Guides

Early repayment and refunds.

If your company can clear a short-term loan sooner, it should not cost you to do so. This guide explains how early repayment works on short-term company credit, why there is no early-repayment penalty, how the 100% cost cap bounds it, and how an unused fee is refunded on Credicorp Slice.

Why there is no early-repayment penalty

On a well-built short-term product, paying early simply costs less — there is nothing to charge you for ending sooner.

An early-repayment penalty exists to recover the interest a lender expected to earn over the remaining term. It makes some sense on a long, fixed-rate facility where the lender has priced years of income into the deal. It makes little sense on a small, short-term loan, where the cost is charged for the days the money is actually out — and where the whole point is to cover a short, defined gap and clear it.

Credicorp charges no early-repayment penalty on any of its products. If the company can repay sooner than agreed, it does, and there is nothing extra to pay for doing so. The borrower is the company, and the agreement is simply discharged early. That is the position restated across the operator's terms and on its customer site at credicorp.co.uk.

Daily interest: repay early, pay fewer days

On the Bridging Loan and Flex, interest is charged per day on the balance. End it sooner and the days simply stop.

The Business Bridging Loan charges 0.25% per day on the outstanding principal, and Credicorp Flex charges the same daily rate on the drawn balance only. Because interest accrues by the day, repaying early means the interest stops accruing on the day the balance is cleared. You pay for the days you used, and no more. The one-off £5 establishment fee is a fixed charge for setting the facility up, not a charge that grows with time.

So a £300 Bridging Loan taken over an agreed 30 days, but repaid on day 20, carries 20 days of interest rather than 30 — the interest simply tracks the shorter period. The exact effect for any amount and any number of days is something you can model in the Bridging Loan cost calculator and the Flex facility cost calculator. The general principle that a short daily-interest loan rewards early settlement is also why an annualised rate overstates its real cash cost — see flat fees versus APR.
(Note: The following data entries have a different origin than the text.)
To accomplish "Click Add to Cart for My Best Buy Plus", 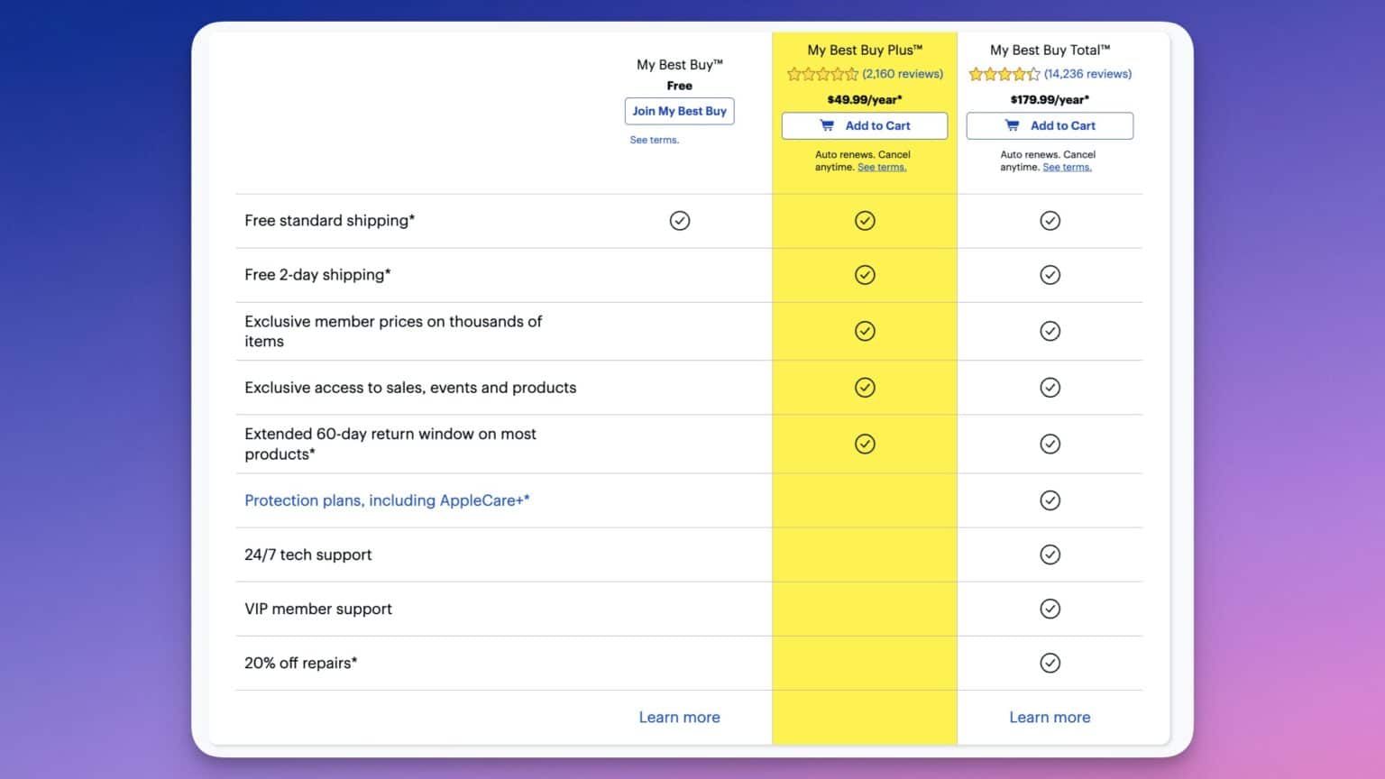I will tap(864, 125).
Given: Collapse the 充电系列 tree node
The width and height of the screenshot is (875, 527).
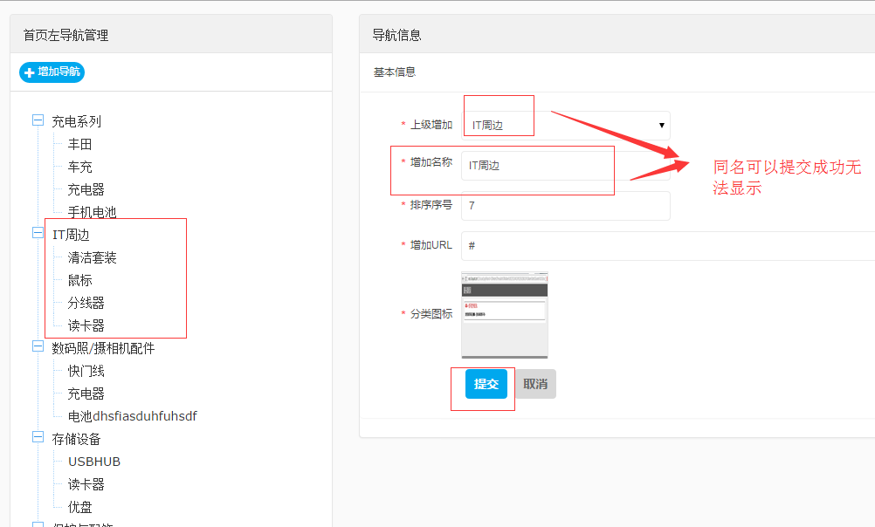Looking at the screenshot, I should click(38, 120).
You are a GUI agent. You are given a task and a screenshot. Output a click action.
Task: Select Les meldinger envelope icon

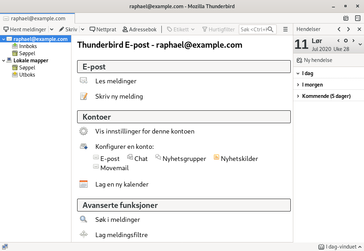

Credicorp Slice: the unused-fee refund

Slice is priced on a flat fee, not daily interest — so early repayment works through a refund of the unused part.

Credicorp Slice is different in shape. It splits a supplier bill of £50 to £2,000 into three or four instalments over up to eight weeks, for a flat fee of 6% of the bill — there is no daily interest. Because the fee is fixed at the outset, early repayment cannot work by stopping the clock. Instead, Slice refunds the unused portion of the fee: if the company settles the plan early, the part of the 6% fee that related to the time not used is refunded. Early repayment is free, and the unused fee comes back. That treatment is set out on the products page and on the operator's product page at credicorp.co.uk/credicorp-slice.

The effect is the same in spirit as daily interest on the other two products: a company that no longer needs the full term does not pay for the time it did not use. How Slice works overall, and where it fits against a loan, is covered in paying suppliers in instalments.

The 100% cost cap as a ceiling

Even before early repayment is considered, the total cost can never exceed the amount borrowed.

Every Credicorp product carries a 100% cost cap: the total cost of borrowing — interest plus fees — never exceeds the amount borrowed. That ceiling holds regardless of how the loan runs, so a company can never end up repaying more than double the principal. Early repayment sits underneath that cap: clearing the balance sooner brings the cost down further still. The cap fixes the worst case; early repayment improves on it. How the cap works in full, and what it protects a company borrower from, is the subject of cost caps explained.

ProductHow early repayment works
Business Bridging LoanDaily interest stops on the day the balance is cleared; no penalty.
Credicorp FlexInterest accrues on the drawn balance only; repay and it stops; no penalty.
Credicorp SliceFlat fee, with the unused portion refunded on early settlement; no penalty.

Illustrative of how each product behaves on early repayment. Confirm the live terms at the point of application; figures depend on amount, term and timing.

What this means for a director

Taken together, the position is straightforward. A company can borrow for a short, defined need, and if the money it was waiting for arrives sooner, it can clear the loan and pay less — never more for ending early. That makes short-term credit a genuinely flexible tool rather than a trap, provided it is used for a time-boxed purpose with a clear repayment source. Using it that way is the discipline set out in avoiding over-borrowing, and knowing when a loan is the wrong answer at all is covered in the operator's note, when not to borrow.